**The tasks**
**a)** Please reproduce everything from "Special challenges facing" down to "in chronic debt." in the passage on producer challenges, changing "middlemen" to "intermediaries".
**b)** For each statement, say yes or no according to the passage on producer challenges, and quote the words that decide it. (i) Most of the world's tea is grown in large plantations. (ii) Most of the world's chocolate comes from South America. (iii) All of Equal Exchange's coffee is certified organic.

**Passage provided**
Special challenges facing coffee / chocolate / tea producer
Small farmers have no direct access to the market, making them
reliant on the predatory middlemen. Every middleman on the chain gets
paid a bit more, with the farmer, who did all the work, being paid the
least.
For Coffee:
* Volatile market prices may not meet the costs of growing coffee
* Because coffee is an annual harvest, most coffee farmers have to make their annual harvest payment last an entire year. Because conventional farmers don't receive a fair price, they often take out loans to cover their expenses in the lean months, keeping them in chronic debt.
* 25 million people grow coffee worldwide
*70% of the world's coffee is grown by small-scale coffee farmers with just 5 - 8 acres each
For Chocolate:

* 70% of the world's chocolate comes from West Africa, where forced child labor in the cocoa industry is rampant
For Tea:
Most of the world's tea is grown in large plantations, a relic of the colonial era in Asia
All of Equal Exchange's cocoa products and teas are certified organic
A small percentage of our coffee is not, but comes from farms that are transitioning to organic certification. And fair trade standards require minimal use of harmful chemicals and destructive farming practices, even in 'conventional' (non-organic-certified) products.

**Given material**
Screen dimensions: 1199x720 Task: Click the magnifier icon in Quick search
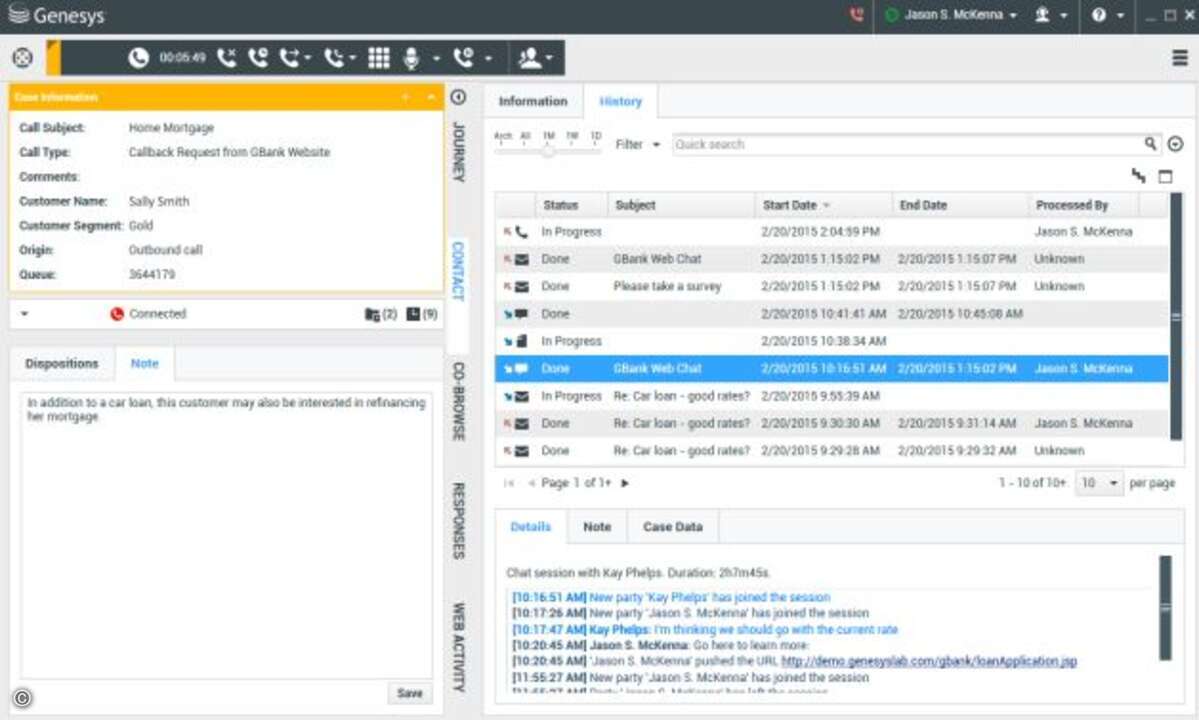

**Task-by-task answers**
**a)**
Special challenges facing coffee / chocolate / tea producer
Small farmers have no direct access to the market, making them
reliant on the predatory intermediaries. Every middleman on the chain gets
paid a bit more, with the farmer, who did all the work, being paid the
least.
For Coffee:
* Volatile market prices may not meet the costs of growing coffee
* Because coffee is an annual harvest, most coffee farmers have to make their annual harvest payment last an entire year. Because conventional farmers don't receive a fair price, they often take out loans to cover their expenses in the lean months, keeping them in chronic debt.

**b)**
(i) Yes: "Most of the world's tea is grown in large plantations"
(ii) No: "70% of the world's chocolate comes from West Africa"
(iii) No: "A small percentage of our coffee is not"